No dia 17 de fevereiro de 1922, a plateia que aguardava a apresentação do pianista Heitor Villa-Lobos no Theatro Municipal de São Paulo estava, ao mesmo tempo, ansiosa e arisca. Aquela récita seria o encerramento de uma ousadia que durou três dias – 13, 15 e 17 de fevereiro –, mas que entrou na história como se fosse uma semana inteira: a Semana de Arte Moderna. E Villa-Lobos talvez representasse um raro momento de tranquilidade que não necessariamente existiu nos dias anteriores, com uma série de apresentações e exposições que o jornal Correio Paulistano, no dia 29 de janeiro, afirmava ser “a perfeita demonstração do que há em nosso meio em escultura, arquitetura, música e literatura sob o ponto de vista rigorosamente atual” – só faltou combinar com a plateia. E aquela do dia 17 se assustou ao ver o maestro e pianista subir ao palco de fraque – como o espaço vetusto da elite paulistana exigia –, só que com um pé calçando sapato e o outro… de pantufa. O público interpretou aquilo como uma atitude futurista e desrespeitosa e vaiou o artista impiedosamente. Depois, Villa-Lobos explicaria: não havia nada de futurista, moderno ou o que fosse. Nem falta de respeito. O que havia era um prosaico calo inflamado.

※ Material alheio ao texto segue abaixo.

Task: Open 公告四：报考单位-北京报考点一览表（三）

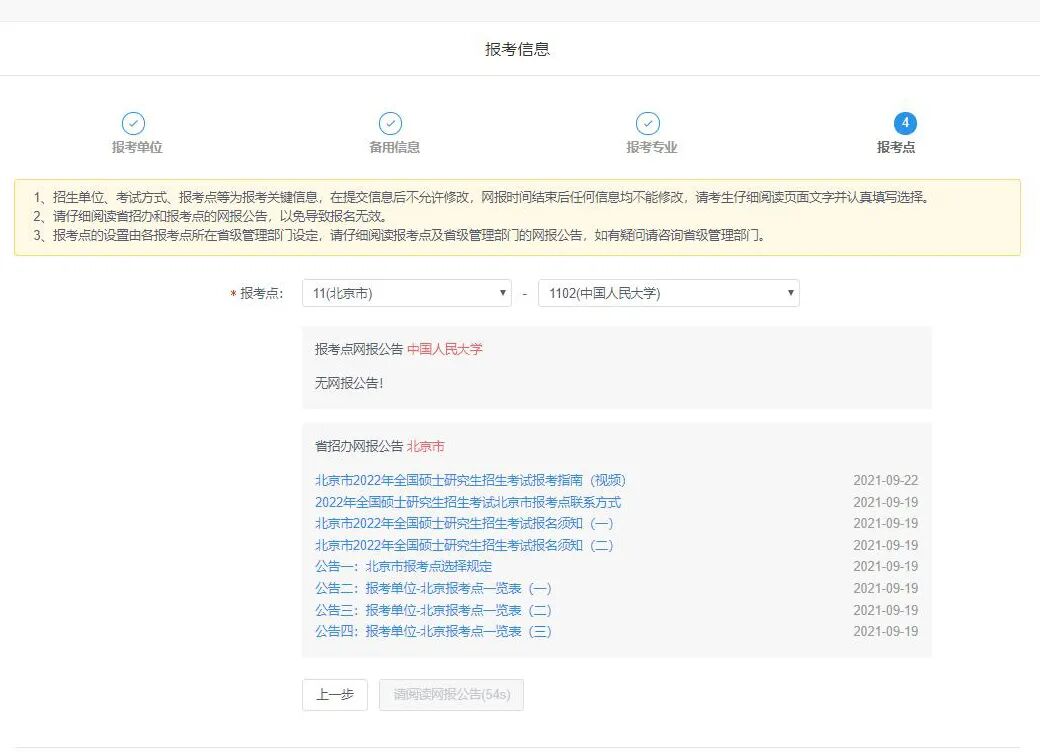Action: click(x=432, y=631)
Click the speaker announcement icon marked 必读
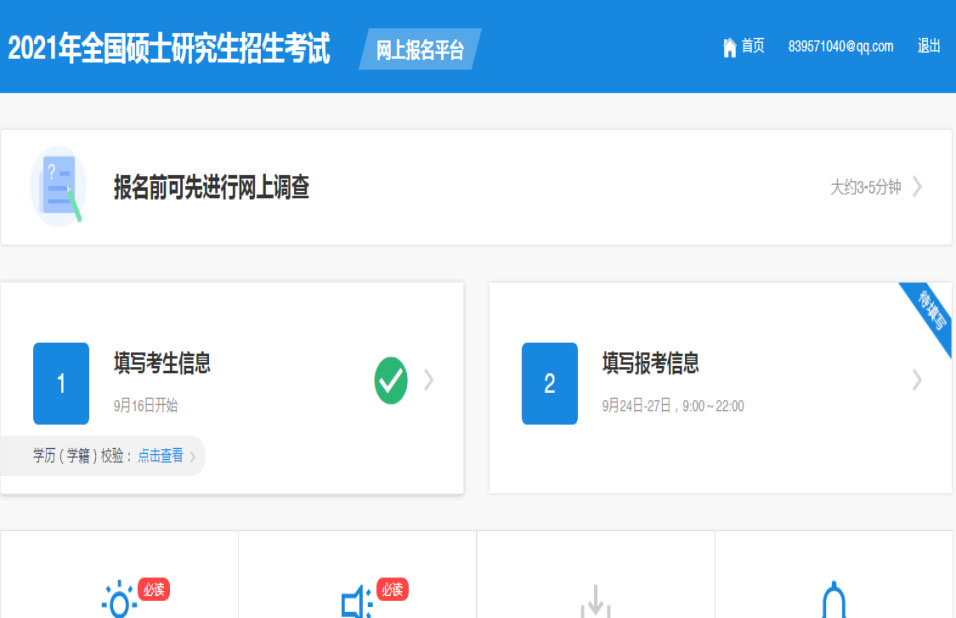Screen dimensions: 956x618 356,602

Foi há cem anos que o calo de Villa-Lobos chocou e irritou uma plateia que não estava ainda preparada para aquilo chamado de “modernismo” ou de “arte moderna”. E por que um pé com pantufa poderia criar tanto rebuliço? Porque, na esteira dessa cena, tinham ocorrido outros episódios que mais confundiram do que explicaram. O festival organizado por gente do naipe de Oswald de Andrade, Mário de Andrade, Ronald de Carvalho, Anita Malfatti, Menotti del Picchia, Victor Brecheret, Di Cavalcanti e Villa-Lobos – Tarsila do Amaral estava na Europa na época – entre as cortinas e paredes bem ornamentadas do Theatro Municipal – um templo das artes clássicas em São Paulo, um pedaço de Paris às margens do Tamanduateí –, inaugurou um outro momento das artes brasileiras. E toda novidade traz, também, um quê de ruptura com o passado. No caso, dos modernistas, com o classicismo, o chamado “passadismo” e o parnasianismo, ainda em voga no eixo Rio-São Paulo – as cidades que realmente importavam cultural, social, política e economicamente naquele Brasil agrário, semianalfabeto e às voltas com as agruras de uma República com pouco mais de 30 anos e os votos de cabresto.
“A semana efetivamente foi o marco simbólico de muitos desdobramentos que se deram a posteriori, até a década de 1950, acerca da possibilidade de se implantar no Brasil uma arte moderna que representasse o desejo de demonstrar que a velha nação rural, oligárquica e escravocrata ficara definitivamente para trás, que era possível ao Brasil comparecer ao ‘concerto das nações cultas’ com uma arte, uma cultura, além de uma ciência atualizada em relação ao que estava ocorrendo no resto do mundo, porém com uma identidade própria. Essa pelo menos foi a intenção primordial”, afirma Luiz Armando Bagolin, professor e pesquisador do Instituto de Estudos Brasileiros da USP (IEB-USP) e curador da mostra Era Uma Vez o Moderno, uma parceria da USP com a Fiesp.
“As elites paulistas começam a perceber que precisavam conquistar uma certa hegemonia cultural – que poderia sustentar uma hegemonia política quando, na campanha civilista à Presidência, o candidato apoiado pelos paulistas (Rui Barbosa) foi derrotado pelo militar Hermes da Fonseca. Neste sentido, o evento modernista de 1922 foi apenas mais um dos eventos culturais, entre inúmeras outras iniciativas culturais paulistas que surgiram na esteira desta busca de hegemonia cultural”, explica o professor Elias Thomé Saliba, do Departamento de História da Faculdade de Filosofia, Letras e Ciências Humanas da USP (FFLCH-USP). “O ano de 1922 serviu, portanto, como ponto de partida para a construção de uma certa mitologia paulista, que incluía a busca de um certo nativismo bandeirante, num desbravador vocacionado a liderar e vencer obstáculos e dificuldades. Vira um mito…”, afirma Saliba.